有没有可以改进的方法呢?我们观察一下这个回文的特点:abcbabcba,长度为奇数,最中间的字母是a,然后a左右两边第一个字母都是b,第二个字母都是c,直到最后一个字母都是a,这种情况是以字母作为中间节点。如果是这个呢:abcbaabcba, 长度为偶数,那应该从哪里开始判断其左右两边对等的字符是不是相同呢,应该从两个a中间开始判断,这种情况则是以空作为中间节点,称为虚拟节点。设想两个a之间的中间线为标准来判断离他对等距离的两个字符是否相等。给定一个字符串,我们并不能够判断它的最长回文是奇数还是偶数,所以这两种情况都要做一下尝试。总结上述两种情况,需要做判断的节点一共是2n-1个:即字母个数加上字母之间的虚拟节点。对于每个给定的节点,都做如下操作:判断它两边的对应字母是否相等,直到对应左右两边等距离的位置的字符不相等位置。然后记录这个回文的长度和起始位置。下面是算法的代码:
string expand_palindrome(string s, int l, int r) {
int n = s.length();
while(l >= 0 && r < n && s[l] == s[r]) {
l--;
r++;
}
return s.substr(l + 1, r - l - 1);
}
string get_longest_palin(string s) {
int i;
int n = s.length();
string longest = s.substr(0, 1);
string t;
for(i = 0; i < n; i++) {
t = expand_palindrome(s, i, i);
if(t.length() > longest.length()) {
longest = t;
}
t = expand_palindrome(s, i, i + 1);
if(t.length() > longest.length()) {
longest = t;
}
}
return longest;
}这个算法的时间复杂度是O(n^2),空间复杂度是O(1)。
还有一个O(n)时间复杂度和O(n)空间复杂度的算法,我觉得我自己的能力有限,讲不好,又怕以后的链接失效,所以复制到自己的博客中:
An O(N) Solution (Manacher’s Algorithm):
First, we transform the input string, S, to another string T by inserting a special character ‘#’ in between letters. The reason for doing so will be immediately clear to you soon.
For example: S = “abaaba”, T = “#a#b#a#a#b#a#”.
To find the longest palindromic substring, we need to expand around each Ti such that Ti-d … Ti+d forms a palindrome. You should immediately see that d is the length of the palindrome itself centered at Ti.
We store intermediate result in an array P, where P[ i ] equals to the length of the palindrome centers at Ti. The longest palindromic substring would then be the maximum element in P.

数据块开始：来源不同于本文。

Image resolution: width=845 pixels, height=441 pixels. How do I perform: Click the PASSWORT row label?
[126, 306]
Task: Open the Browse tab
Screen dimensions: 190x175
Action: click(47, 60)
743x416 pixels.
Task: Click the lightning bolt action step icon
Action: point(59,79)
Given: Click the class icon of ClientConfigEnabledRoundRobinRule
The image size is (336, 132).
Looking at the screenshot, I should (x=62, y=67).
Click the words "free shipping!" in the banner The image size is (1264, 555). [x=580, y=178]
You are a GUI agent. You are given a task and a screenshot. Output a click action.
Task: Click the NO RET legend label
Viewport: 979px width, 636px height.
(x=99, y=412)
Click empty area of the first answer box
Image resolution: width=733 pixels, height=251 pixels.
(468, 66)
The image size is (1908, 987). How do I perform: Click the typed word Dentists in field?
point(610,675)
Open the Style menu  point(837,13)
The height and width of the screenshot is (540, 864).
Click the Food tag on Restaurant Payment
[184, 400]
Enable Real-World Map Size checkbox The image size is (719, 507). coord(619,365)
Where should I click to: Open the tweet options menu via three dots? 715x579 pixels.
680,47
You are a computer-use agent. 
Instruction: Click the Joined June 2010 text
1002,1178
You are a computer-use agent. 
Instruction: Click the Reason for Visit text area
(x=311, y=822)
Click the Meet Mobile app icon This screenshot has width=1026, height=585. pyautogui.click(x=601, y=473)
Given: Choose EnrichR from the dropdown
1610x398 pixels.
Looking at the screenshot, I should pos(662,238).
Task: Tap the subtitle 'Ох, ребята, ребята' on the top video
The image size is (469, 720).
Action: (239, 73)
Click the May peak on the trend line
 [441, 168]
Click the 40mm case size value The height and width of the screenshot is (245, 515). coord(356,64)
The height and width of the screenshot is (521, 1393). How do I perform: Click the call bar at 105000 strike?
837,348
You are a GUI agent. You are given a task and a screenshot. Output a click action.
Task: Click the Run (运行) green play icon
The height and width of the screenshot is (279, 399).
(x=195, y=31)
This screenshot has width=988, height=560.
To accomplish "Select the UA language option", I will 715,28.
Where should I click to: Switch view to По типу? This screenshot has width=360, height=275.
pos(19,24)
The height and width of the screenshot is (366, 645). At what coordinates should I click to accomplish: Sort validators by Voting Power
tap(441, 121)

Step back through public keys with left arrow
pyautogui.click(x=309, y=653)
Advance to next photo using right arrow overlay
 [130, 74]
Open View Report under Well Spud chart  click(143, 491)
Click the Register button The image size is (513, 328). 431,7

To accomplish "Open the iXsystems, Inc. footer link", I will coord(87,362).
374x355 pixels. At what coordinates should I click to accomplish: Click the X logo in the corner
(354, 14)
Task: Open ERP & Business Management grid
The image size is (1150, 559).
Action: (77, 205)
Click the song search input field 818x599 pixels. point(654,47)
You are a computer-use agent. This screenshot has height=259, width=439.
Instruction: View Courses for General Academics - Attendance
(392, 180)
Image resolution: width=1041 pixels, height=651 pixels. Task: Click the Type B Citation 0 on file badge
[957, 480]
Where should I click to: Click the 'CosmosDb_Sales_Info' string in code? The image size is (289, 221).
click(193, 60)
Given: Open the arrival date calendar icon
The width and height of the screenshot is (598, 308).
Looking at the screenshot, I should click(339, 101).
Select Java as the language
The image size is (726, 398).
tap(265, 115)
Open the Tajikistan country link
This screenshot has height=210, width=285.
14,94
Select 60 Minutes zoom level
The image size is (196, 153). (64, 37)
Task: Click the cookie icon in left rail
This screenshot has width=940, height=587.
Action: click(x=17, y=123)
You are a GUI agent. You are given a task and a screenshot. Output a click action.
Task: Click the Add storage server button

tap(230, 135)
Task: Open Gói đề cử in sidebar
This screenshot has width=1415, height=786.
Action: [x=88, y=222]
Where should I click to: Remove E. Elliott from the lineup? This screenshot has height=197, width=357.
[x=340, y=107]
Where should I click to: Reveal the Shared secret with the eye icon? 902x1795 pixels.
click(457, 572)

Using the above example, we populate P as below (from left to right):
T = # a # b # a # a # b # a #
P = 0 1 0 3 0 1 6 1 0 3 0 1 0
Looking at P, we immediately see that the longest palindrome is “abaaba”, as indicated by P6 = 6.
Did you notice by inserting special characters (#) in between letters, both palindromes of odd and even lengths are handled graciously? (Please note: This is to demonstrate the idea more easily and is not necessarily needed to code the algorithm.)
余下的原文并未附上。